Collected data.
==============================

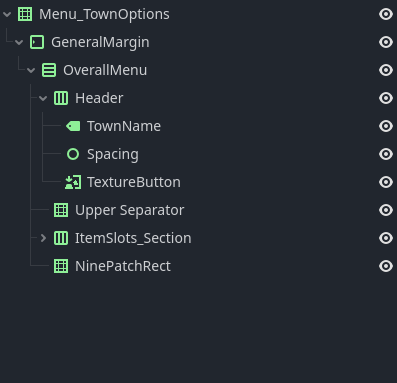Click the Menu_TownOptions NinePatchRect node icon
Image resolution: width=397 pixels, height=383 pixels.
pos(25,14)
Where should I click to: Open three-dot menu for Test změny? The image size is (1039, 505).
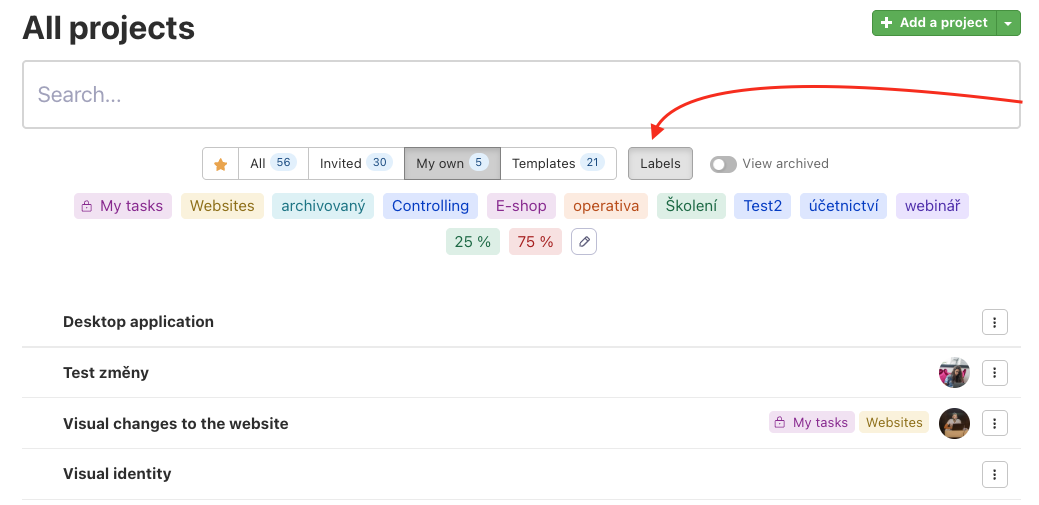[x=995, y=373]
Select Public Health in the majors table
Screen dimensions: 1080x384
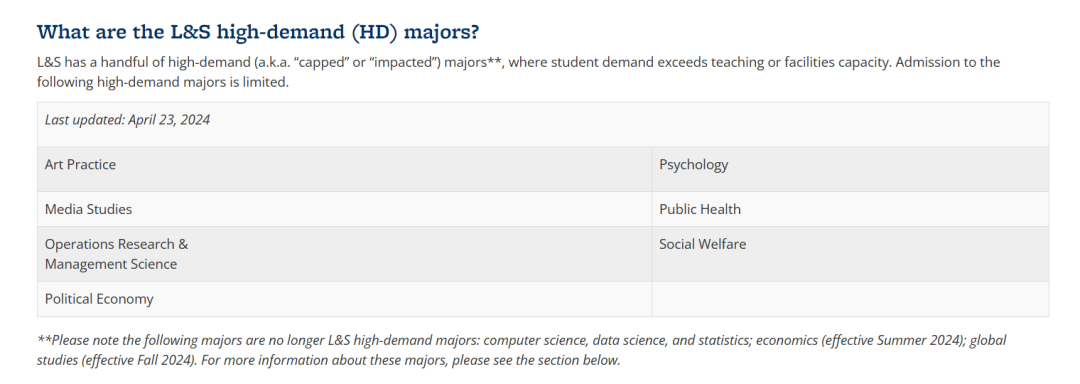[850, 209]
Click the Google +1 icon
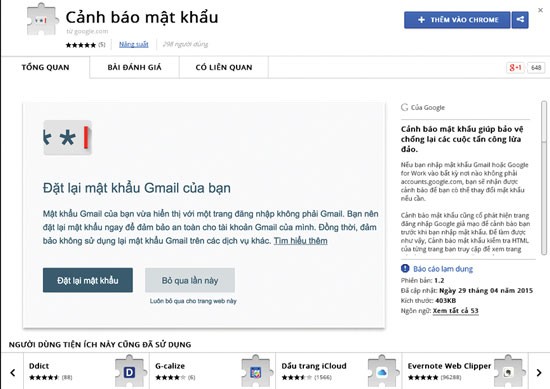This screenshot has height=389, width=550. pos(515,67)
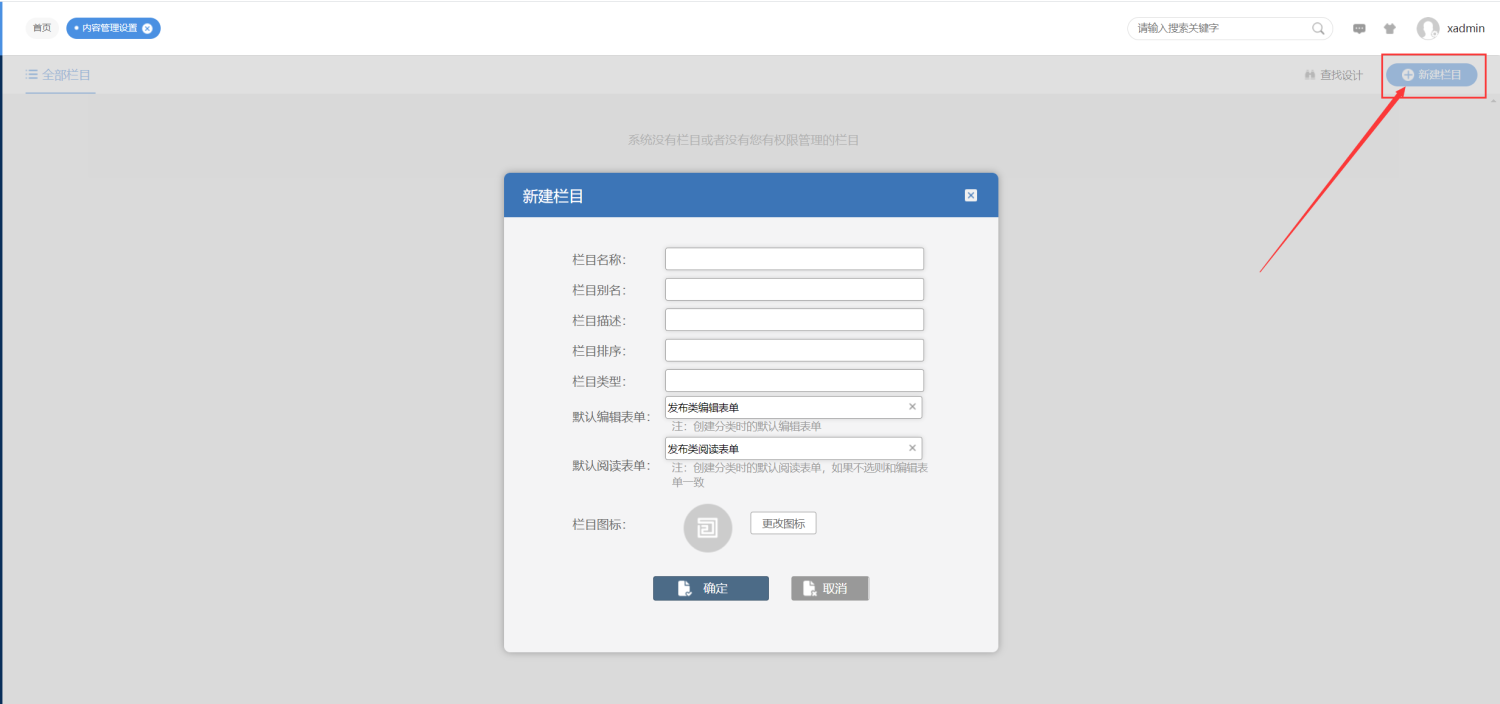1500x704 pixels.
Task: Click the xadmin user avatar
Action: coord(1427,29)
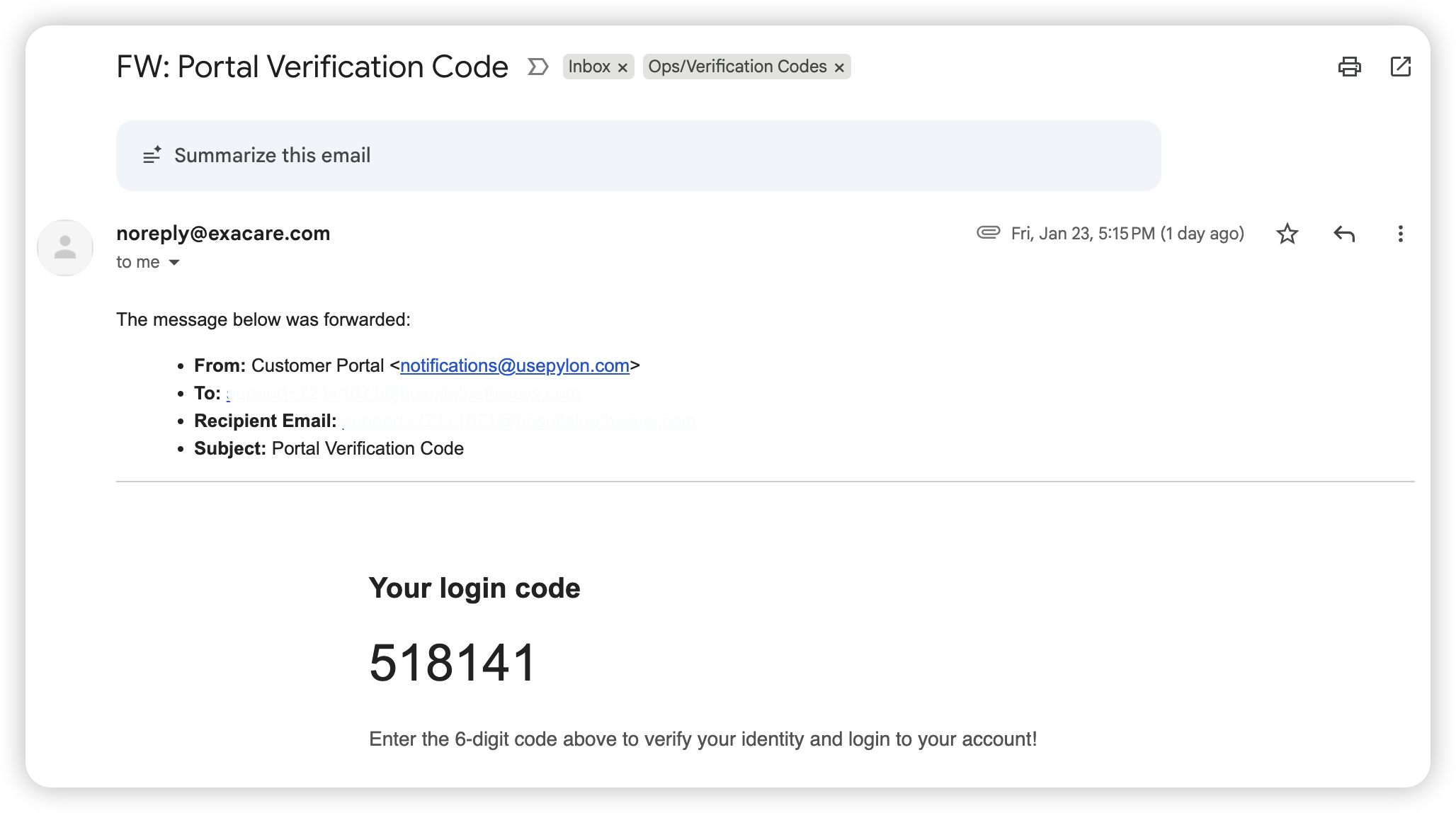Click the Inbox label chip
The image size is (1456, 813).
[589, 67]
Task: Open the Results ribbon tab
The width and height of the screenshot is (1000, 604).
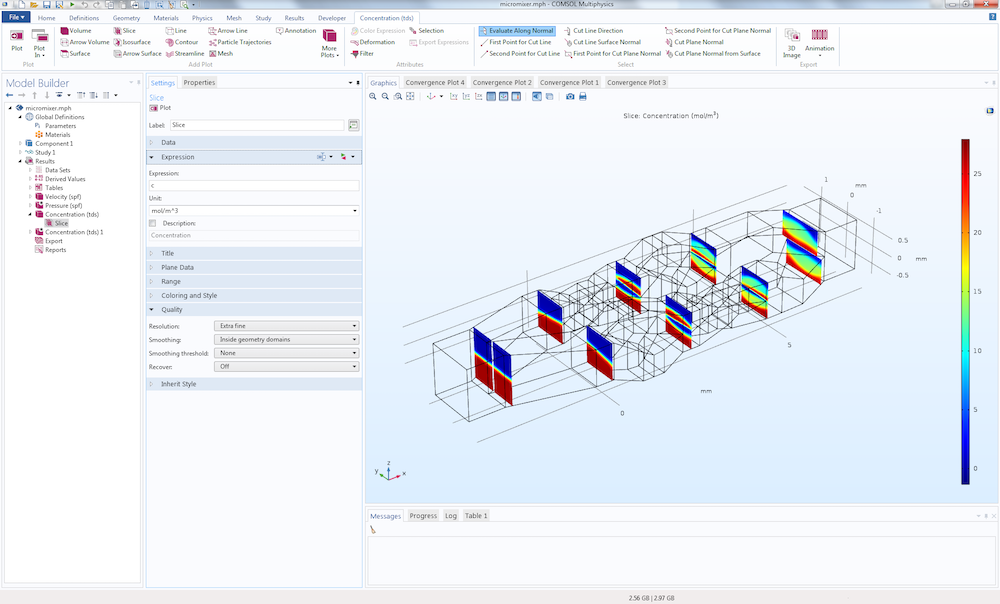Action: (x=294, y=18)
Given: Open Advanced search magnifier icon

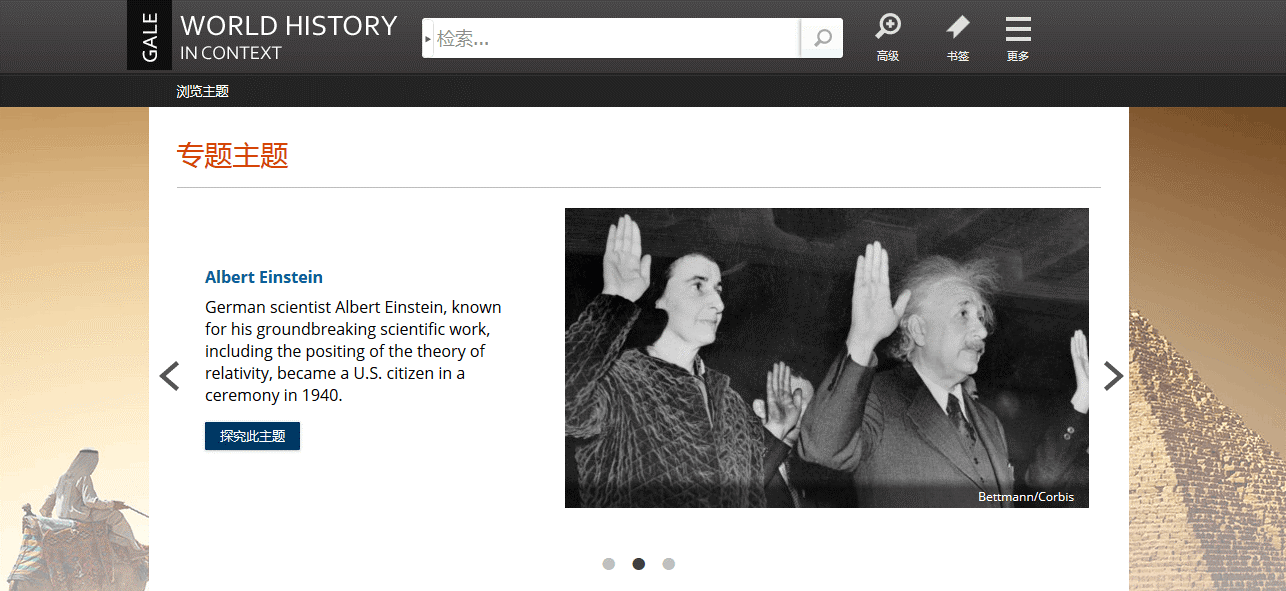Looking at the screenshot, I should pyautogui.click(x=888, y=38).
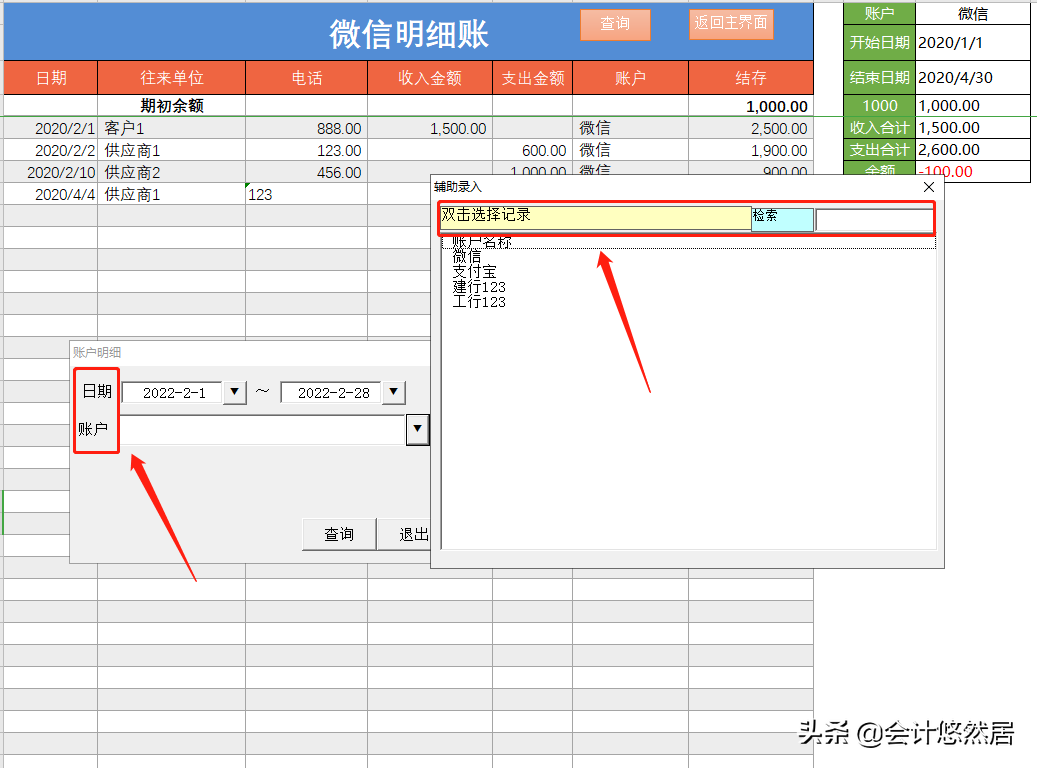Image resolution: width=1037 pixels, height=768 pixels.
Task: Click the 返回主界面 button
Action: (731, 24)
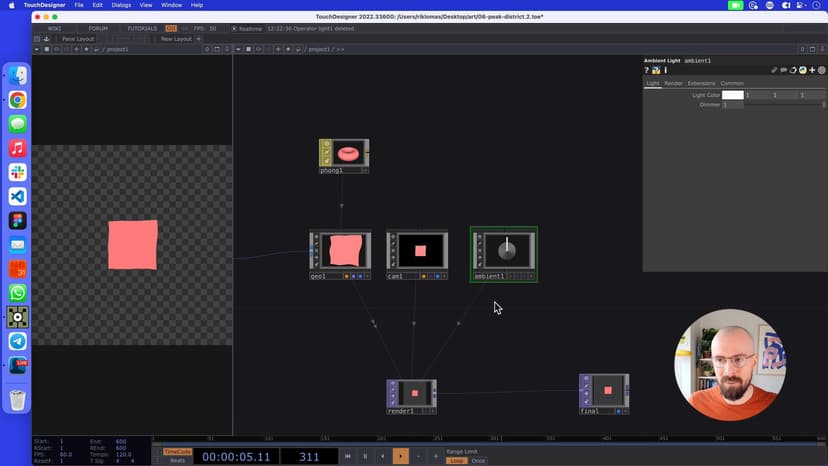Screen dimensions: 828x466
Task: Click the Light Color white swatch
Action: click(x=733, y=95)
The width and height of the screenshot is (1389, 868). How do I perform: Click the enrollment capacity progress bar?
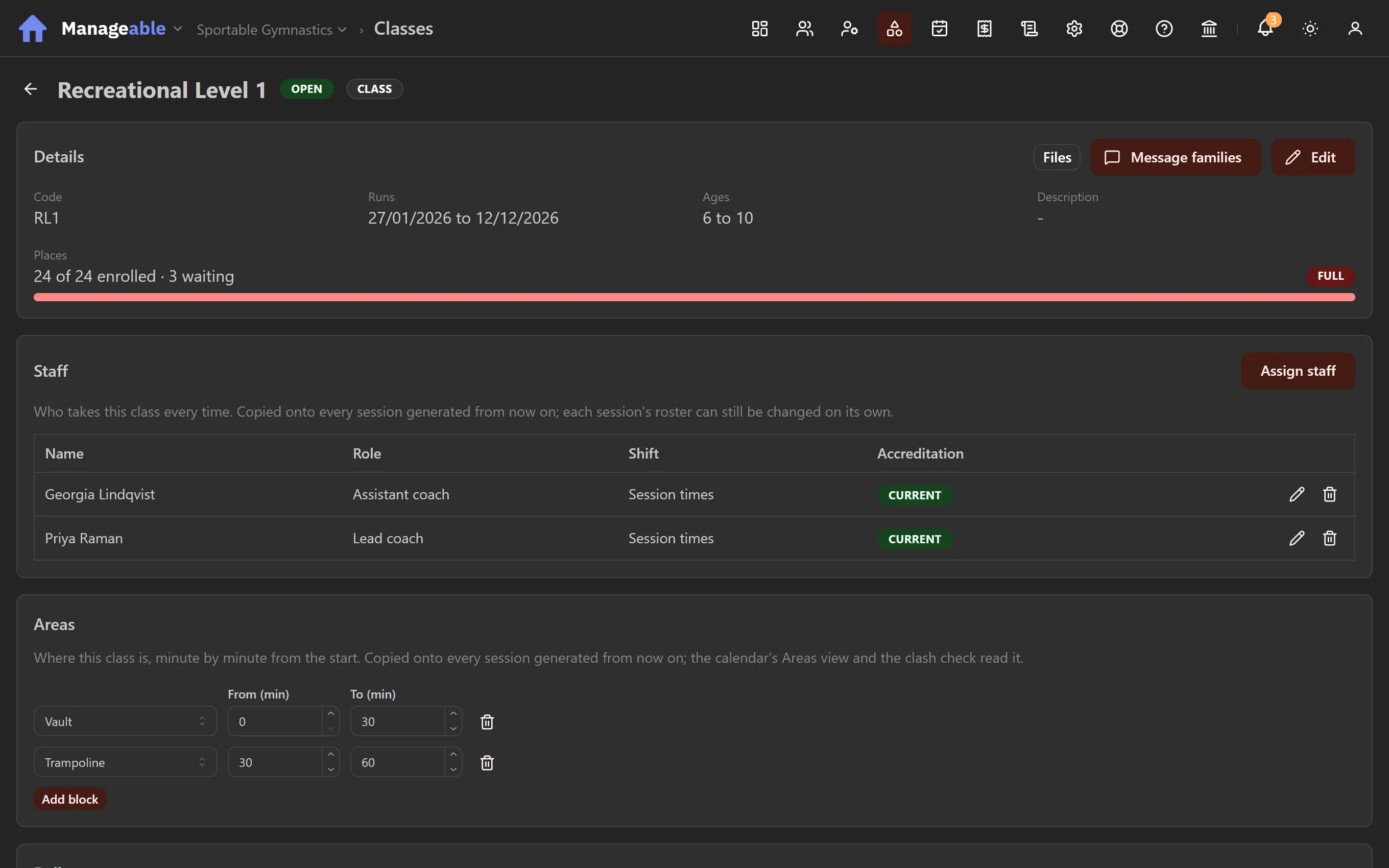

==============================

Your answer must consist only of the lines from the one containing "Select Public Health in the majors table" through the end of the entries, restated word for word, with no pictures.

Reply.
Select Public Health in the majors table
Screen dimensions: 1080x384
[850, 209]
Click the Google +1 icon
This screenshot has height=389, width=550. pos(515,67)
1500x704 pixels.
Task: Click the xadmin user avatar
Action: coord(1427,29)
Click the Inbox label chip
The image size is (1456, 813).
[589, 67]
Task: Open the Results ribbon tab
The width and height of the screenshot is (1000, 604).
Action: (x=294, y=18)
Given: Open Advanced search magnifier icon

Looking at the screenshot, I should pyautogui.click(x=888, y=38).
Image resolution: width=1037 pixels, height=768 pixels.
Task: Click the 返回主界面 button
Action: (731, 24)
Screen dimensions: 828x466
Task: Click the Light Color white swatch
Action: click(x=733, y=95)
The width and height of the screenshot is (1389, 868). How do I perform: Click the enrollment capacity progress bar?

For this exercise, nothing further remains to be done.